• Extract
+--

"Senator Edward Kennedy experienced a seizure today while attending a luncheon for President Barack Obama in the U.S. Capitol," Dr. Edward Aulisi, Chairman of Neurosurgery at Washington Hospital Center, said in a statement. "After testing, we believe the incident was brought on by simple fatigue."
"He was shaking, convulsing," a Senate official who witnessed the events from the overhead catwalk said, according to the pool reporter. "A woman was holding him. They lowered him into a wheelchair and he was still seizing. He was shaking."
"He's fine, he's talking," Dodd said.
"He sounded good and strong as he got into that ambulance," Dodd told CBS News' Jeff Greenfield. He predicted that Kennedy would soon be back on the Hill fighting for health care.
In his statement, Aulisi said Kennedy "is awake, talking with family and friends, and feeling well."
Kennedy's wife Vicky and son Patrick are with him, reports CBS News' Kimberly Dozier, who spoke to a hospital spokesperson.
President Obama has called to check in on the senator, though it is unclear if the two spoke.
Sen. Jay Rockefeller told reporters that Mr. Obama noticed Kennedy becoming ill and rushed over to his table at the luncheon, according to the Associated Press.
Teresa Heinz Kerry reportedly assisted Kennedy during the convulsions. The senator was wheeled out of the Hall for medical attention on a stretcher. Sens. Orrin Hatch and John Kerry accompanied Kennedy to the ambulance.
Kerry later visited Kennedy at the hospital and told reporters that the senator is in "good shape" following a "mild seizure," CBS News' Joy Lin reports.
He said Kennedy "joked a little bit about what happened" and is grateful for the telephone calls he's received.
Kerry also said this is something Kennedy has undergone before and that it "goes with the territory" of having Kennedy's form of cancer.
A source who was in the room told CBS News' Marc Ambinder that Kennedy suffered through about two minutes worth of convulsions.
That source and another said the ambulance that was assigned to the presidential motorcade was the one that took him to Washington Hospital Center.
At the Congressional luncheon, President Obama brought up Kennedy's situation and paid tribute to him.

+--

• Stored records
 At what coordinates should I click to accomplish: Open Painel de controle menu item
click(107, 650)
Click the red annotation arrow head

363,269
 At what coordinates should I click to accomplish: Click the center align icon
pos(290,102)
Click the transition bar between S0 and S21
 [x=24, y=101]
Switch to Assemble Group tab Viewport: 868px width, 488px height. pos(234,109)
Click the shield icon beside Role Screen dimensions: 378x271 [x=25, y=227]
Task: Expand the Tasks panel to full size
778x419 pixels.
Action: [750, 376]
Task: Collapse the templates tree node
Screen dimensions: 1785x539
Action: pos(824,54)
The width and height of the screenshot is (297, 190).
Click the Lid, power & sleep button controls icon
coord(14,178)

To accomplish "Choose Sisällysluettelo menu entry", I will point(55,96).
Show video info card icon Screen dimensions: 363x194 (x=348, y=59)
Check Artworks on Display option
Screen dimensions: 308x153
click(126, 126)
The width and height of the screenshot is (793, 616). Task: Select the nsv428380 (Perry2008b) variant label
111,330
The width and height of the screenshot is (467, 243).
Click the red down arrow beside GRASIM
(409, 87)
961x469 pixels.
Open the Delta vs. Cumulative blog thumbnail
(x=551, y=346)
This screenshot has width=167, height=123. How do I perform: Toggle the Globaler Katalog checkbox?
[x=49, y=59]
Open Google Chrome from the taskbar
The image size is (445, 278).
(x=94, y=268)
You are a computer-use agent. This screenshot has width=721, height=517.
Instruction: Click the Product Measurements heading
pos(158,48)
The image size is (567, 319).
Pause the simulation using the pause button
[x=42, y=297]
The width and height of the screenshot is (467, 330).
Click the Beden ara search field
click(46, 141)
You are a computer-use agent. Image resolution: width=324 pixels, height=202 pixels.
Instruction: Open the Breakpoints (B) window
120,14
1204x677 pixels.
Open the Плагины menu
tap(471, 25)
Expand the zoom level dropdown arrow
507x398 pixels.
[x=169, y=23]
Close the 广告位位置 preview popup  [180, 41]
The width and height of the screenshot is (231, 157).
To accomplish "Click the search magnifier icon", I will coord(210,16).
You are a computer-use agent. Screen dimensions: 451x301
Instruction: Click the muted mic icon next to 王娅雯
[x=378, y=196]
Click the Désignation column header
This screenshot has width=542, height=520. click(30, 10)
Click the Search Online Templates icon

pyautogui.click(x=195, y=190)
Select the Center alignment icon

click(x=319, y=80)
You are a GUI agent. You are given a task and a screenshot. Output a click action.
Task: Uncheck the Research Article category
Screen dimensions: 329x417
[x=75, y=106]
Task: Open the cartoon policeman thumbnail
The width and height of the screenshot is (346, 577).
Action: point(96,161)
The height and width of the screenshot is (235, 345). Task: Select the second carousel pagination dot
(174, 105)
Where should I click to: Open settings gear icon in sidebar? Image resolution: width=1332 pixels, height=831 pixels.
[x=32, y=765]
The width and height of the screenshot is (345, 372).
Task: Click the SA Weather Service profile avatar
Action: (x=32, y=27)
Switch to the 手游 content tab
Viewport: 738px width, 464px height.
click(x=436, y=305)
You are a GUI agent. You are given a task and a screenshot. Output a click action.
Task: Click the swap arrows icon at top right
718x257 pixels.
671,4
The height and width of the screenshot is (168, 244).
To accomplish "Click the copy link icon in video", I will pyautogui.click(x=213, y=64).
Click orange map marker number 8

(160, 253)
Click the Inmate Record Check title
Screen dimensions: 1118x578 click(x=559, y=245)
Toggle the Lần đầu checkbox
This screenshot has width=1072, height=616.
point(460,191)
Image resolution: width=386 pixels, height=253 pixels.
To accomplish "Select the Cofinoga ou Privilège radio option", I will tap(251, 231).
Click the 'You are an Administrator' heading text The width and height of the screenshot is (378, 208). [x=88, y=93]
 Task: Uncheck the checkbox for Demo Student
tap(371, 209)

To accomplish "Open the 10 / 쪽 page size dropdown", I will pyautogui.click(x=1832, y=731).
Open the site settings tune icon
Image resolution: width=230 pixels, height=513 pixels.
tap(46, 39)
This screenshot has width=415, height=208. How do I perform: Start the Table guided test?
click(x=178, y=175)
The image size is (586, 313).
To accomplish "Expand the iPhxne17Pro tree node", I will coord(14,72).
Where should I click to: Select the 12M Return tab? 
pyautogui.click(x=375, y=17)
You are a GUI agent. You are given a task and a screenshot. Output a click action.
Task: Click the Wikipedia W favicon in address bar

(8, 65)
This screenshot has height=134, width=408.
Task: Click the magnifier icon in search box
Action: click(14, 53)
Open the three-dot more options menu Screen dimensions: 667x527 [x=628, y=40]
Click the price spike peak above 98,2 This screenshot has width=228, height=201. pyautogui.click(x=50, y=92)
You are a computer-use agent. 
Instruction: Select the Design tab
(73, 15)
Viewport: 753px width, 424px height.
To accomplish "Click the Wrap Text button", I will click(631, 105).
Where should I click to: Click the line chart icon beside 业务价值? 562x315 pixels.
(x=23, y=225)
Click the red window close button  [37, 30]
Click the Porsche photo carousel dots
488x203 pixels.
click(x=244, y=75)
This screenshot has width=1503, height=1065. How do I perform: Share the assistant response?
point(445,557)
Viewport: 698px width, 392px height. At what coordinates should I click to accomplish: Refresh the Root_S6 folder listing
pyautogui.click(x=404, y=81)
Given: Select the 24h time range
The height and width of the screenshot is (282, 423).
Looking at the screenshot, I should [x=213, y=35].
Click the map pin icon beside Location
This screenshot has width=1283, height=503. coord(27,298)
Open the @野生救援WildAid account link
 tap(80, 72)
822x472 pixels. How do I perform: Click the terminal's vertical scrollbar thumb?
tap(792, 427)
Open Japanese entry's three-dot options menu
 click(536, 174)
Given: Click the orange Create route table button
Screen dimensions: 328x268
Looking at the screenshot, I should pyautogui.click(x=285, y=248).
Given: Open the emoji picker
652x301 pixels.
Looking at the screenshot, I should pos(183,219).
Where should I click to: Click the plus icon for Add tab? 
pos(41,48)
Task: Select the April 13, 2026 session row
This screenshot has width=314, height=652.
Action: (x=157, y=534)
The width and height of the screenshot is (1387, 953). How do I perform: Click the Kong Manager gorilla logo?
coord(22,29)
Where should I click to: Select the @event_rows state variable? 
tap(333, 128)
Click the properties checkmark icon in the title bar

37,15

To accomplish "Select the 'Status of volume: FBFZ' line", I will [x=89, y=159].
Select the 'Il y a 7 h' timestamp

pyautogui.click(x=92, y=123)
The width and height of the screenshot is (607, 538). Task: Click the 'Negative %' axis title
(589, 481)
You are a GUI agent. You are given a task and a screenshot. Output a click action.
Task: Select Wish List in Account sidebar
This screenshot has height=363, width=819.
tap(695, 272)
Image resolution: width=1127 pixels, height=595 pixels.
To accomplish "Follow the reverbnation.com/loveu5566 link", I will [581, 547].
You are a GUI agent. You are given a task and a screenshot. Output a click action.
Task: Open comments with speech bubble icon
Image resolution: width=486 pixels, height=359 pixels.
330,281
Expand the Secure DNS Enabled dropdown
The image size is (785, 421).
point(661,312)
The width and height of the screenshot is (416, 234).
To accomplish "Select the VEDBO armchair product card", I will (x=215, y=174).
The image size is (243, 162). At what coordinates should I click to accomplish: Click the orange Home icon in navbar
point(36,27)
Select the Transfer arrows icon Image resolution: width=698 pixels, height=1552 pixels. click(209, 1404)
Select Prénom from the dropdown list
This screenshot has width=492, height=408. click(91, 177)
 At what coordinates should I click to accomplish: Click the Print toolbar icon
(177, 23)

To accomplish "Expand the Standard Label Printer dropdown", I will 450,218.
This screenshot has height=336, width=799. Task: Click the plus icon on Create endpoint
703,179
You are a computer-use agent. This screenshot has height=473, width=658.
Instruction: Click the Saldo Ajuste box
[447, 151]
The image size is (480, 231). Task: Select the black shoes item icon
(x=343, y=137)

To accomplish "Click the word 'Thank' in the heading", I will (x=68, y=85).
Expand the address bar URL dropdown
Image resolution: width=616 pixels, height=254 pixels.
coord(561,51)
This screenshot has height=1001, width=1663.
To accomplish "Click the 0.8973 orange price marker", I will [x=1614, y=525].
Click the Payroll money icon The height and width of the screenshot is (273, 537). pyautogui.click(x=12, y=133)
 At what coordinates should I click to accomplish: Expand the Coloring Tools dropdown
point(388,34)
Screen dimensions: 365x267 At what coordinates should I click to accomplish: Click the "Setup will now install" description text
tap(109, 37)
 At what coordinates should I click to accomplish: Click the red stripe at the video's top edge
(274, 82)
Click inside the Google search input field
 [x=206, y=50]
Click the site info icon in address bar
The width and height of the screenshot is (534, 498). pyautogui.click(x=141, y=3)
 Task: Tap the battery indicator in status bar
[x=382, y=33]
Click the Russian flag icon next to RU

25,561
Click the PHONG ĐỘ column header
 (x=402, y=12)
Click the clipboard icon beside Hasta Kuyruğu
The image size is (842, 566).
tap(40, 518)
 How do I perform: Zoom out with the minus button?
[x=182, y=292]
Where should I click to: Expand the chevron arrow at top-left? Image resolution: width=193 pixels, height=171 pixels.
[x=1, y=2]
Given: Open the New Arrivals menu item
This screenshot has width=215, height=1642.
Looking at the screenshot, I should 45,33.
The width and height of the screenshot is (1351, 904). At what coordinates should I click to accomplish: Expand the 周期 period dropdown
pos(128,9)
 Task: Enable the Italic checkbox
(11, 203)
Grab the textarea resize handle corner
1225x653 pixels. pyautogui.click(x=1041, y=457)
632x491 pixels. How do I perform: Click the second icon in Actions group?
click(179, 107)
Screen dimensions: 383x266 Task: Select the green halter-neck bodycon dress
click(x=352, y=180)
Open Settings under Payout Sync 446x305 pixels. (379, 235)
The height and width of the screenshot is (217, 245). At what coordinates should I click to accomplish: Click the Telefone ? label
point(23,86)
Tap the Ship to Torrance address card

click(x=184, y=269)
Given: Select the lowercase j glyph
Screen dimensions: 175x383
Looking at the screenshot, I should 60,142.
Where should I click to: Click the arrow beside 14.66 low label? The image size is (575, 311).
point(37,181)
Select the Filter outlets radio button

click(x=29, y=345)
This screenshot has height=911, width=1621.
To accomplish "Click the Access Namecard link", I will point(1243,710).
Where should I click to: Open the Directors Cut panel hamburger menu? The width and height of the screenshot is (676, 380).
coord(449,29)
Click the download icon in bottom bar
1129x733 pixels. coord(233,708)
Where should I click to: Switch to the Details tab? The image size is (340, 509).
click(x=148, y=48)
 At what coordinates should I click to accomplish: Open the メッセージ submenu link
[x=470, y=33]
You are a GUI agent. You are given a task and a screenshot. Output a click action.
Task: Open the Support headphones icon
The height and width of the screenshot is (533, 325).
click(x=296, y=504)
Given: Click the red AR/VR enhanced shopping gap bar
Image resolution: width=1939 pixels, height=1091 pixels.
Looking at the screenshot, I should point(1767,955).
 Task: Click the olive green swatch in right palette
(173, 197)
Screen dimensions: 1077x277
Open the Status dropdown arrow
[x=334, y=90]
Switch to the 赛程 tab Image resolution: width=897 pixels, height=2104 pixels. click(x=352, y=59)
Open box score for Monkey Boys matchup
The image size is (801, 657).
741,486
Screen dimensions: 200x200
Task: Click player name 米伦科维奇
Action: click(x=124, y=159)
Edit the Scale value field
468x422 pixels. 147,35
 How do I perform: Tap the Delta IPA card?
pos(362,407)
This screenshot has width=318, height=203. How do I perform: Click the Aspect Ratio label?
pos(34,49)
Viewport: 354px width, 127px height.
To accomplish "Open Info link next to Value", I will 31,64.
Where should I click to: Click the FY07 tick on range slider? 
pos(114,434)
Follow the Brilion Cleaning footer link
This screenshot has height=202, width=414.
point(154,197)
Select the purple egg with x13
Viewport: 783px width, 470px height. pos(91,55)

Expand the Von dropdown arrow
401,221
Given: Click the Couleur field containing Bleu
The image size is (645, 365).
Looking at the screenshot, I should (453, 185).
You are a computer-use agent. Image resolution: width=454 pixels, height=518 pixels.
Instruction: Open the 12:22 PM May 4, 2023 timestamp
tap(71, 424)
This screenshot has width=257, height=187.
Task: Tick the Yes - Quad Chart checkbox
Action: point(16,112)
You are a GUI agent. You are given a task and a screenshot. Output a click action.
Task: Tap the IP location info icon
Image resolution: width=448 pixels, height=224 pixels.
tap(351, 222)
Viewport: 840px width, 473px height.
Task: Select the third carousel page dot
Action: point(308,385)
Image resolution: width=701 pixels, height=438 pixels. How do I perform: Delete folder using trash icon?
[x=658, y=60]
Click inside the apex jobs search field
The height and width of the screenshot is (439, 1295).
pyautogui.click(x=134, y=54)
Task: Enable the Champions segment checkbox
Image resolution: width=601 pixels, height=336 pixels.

+--

• Exercise set
1. In the article on Senator Kennedy's seizure, what did Dr. Edward Aulisi say brought on the incident?
2. Print the passage of the Kennedy seizure article that opens with the words containing "Sen. Jay Rockefeller" and closes with "form of cancer.".

• Problem solutions
1. Simple fatigue.

2.
Sen. Jay Rockefeller told reporters that Mr. Obama noticed Kennedy becoming ill and rushed over to his table at the luncheon, according to the Associated Press.
Teresa Heinz Kerry reportedly assisted Kennedy during the convulsions. The senator was wheeled out of the Hall for medical attention on a stretcher. Sens. Orrin Hatch and John Kerry accompanied Kennedy to the ambulance.
Kerry later visited Kennedy at the hospital and told reporters that the senator is in "good shape" following a "mild seizure," CBS News' Joy Lin reports.
He said Kennedy "joked a little bit about what happened" and is grateful for the telephone calls he's received.
Kerry also said this is something Kennedy has undergone before and that it "goes with the territory" of having Kennedy's form of cancer.